Costa-Gavras habite chaque parcelle de Music Box, une éprouvante leçon d’histoire qui cristallise l’essence de son cinéma. On y retrouve notamment la froideur clinique qui a fait le succès de sa trilogie politique ainsi que sa farouche opposition à céder aux sirènes du spectaculaire. Aucun violon ne trouve sa place dans la bande son de Music Box, pas plus que des effusions lacrymales ne viennent résoudre les sentiments qui s’y confrontent. Les hommes y sont représentés tels qu’ils sont : tour à tour compatissants, couards, barbares, impardonnables, insaisissables.

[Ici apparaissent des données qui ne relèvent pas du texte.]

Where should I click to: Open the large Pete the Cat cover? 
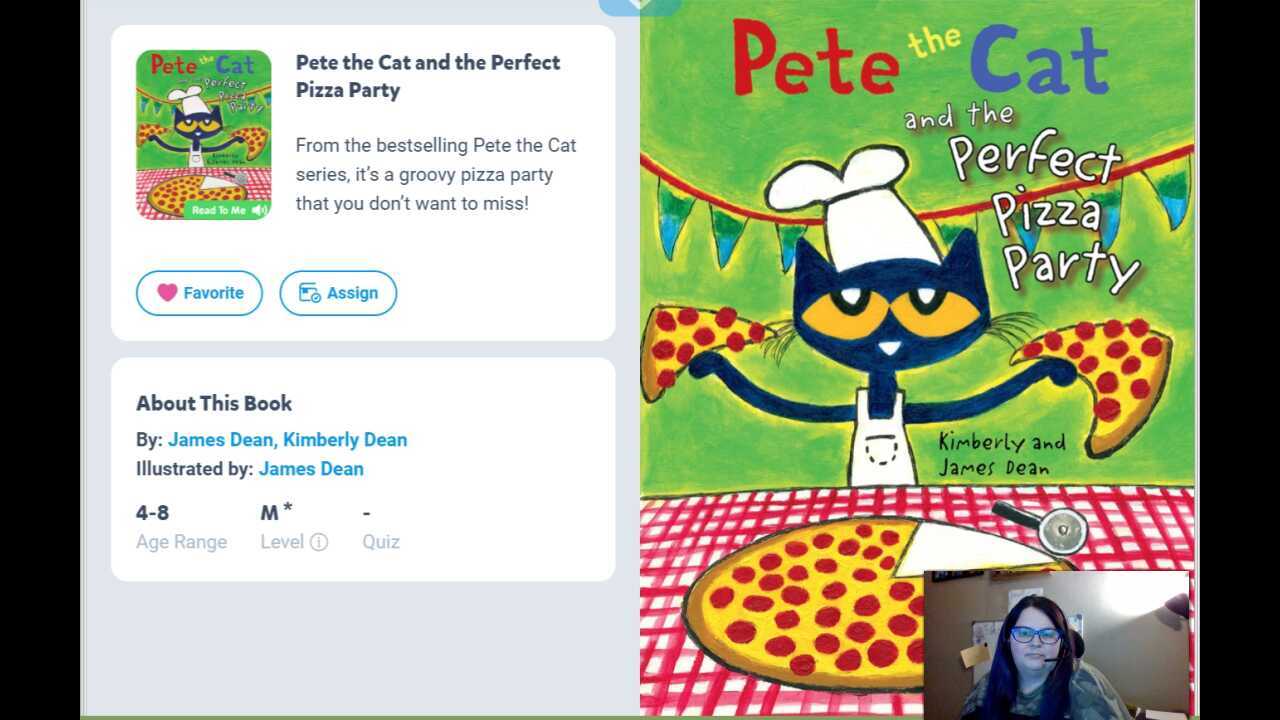(x=900, y=300)
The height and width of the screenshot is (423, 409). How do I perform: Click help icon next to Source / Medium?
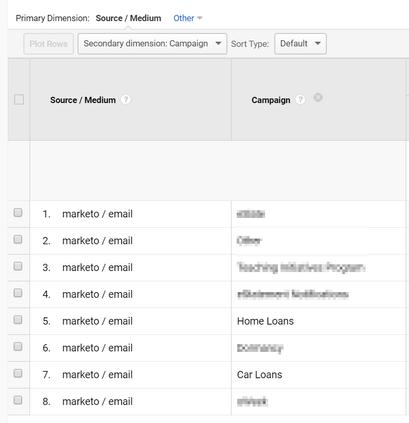(126, 99)
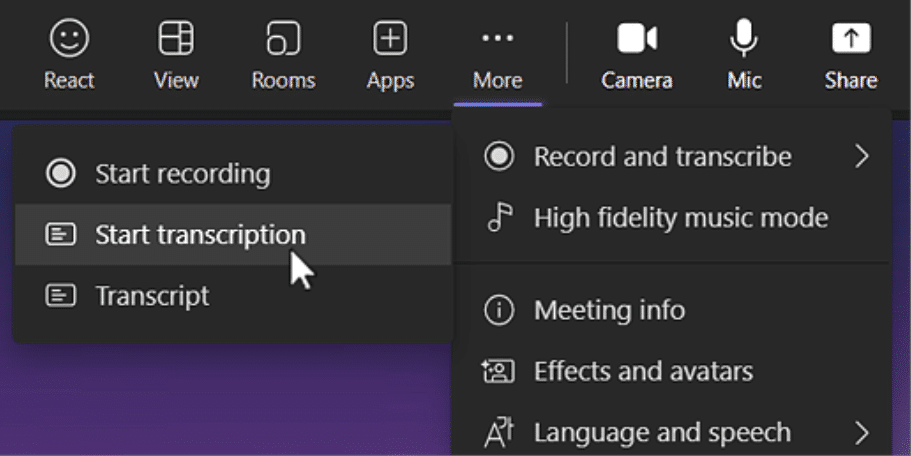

Un parti pris dangereux qui nécessite un final à la hauteur. Pendant plus d’une heure, Music Box relate les faits, sans les transcender, avec la précision chirurgicale d’un universitaire qui donnerait une conférence. Le doute ne plane pas vraiment quant à la culpabilité du salaud assis sur le banc des accusés, le procès qui monopolise l’attention pendant les trois quarts du film est une succession de témoignages glaçants qui ne font que paver un chemin tristement connu vers le terme du vrai combat qui se joue à l’écran.
Celui d’un être dont les repères sont soudainement remis en question. Celui d’une fille aimante qui se rend compte que l’homme qu’elle vénère est capable du pire. Que le patriarche qui porte fièrement ce titre ne peut se résoudre à assumer les actes terribles qu’il a commis. Quand Music Box quitte les Etats Unis pour une visite guidée dans les rues de Budapest, sa construction dramatique exigeante porte ses fruits. Un portrait en noir et blanc innocemment pendu au mur d’un appartement miteux achève les derniers espoirs d’un cœur jusque là préservé par les illusions d’une conscience consentant au déni.
Mais c’est bel et bien sur le sol de sieur Donald, lorsqu’une boîte à musique accompagne de son refrain mortuaire le dernier acte, que le mouton voit son masque s’orner d’une fissure incriminante, irréversible.
Un final à la hauteur, qui justifie pleinement le choix narratif presque pantouflard qui porte Music Box. Un dénouement porté par les traits fermés de Armin Mueller-Stahl qui livre une partition marquante dans un rôle difficile, la justesse de Jessica Lange, meurtrie mais digne, ainsi qu’une mise en scène discrète qui sait faire parler les hommes même quand ils persistent à se terrer dans le silence.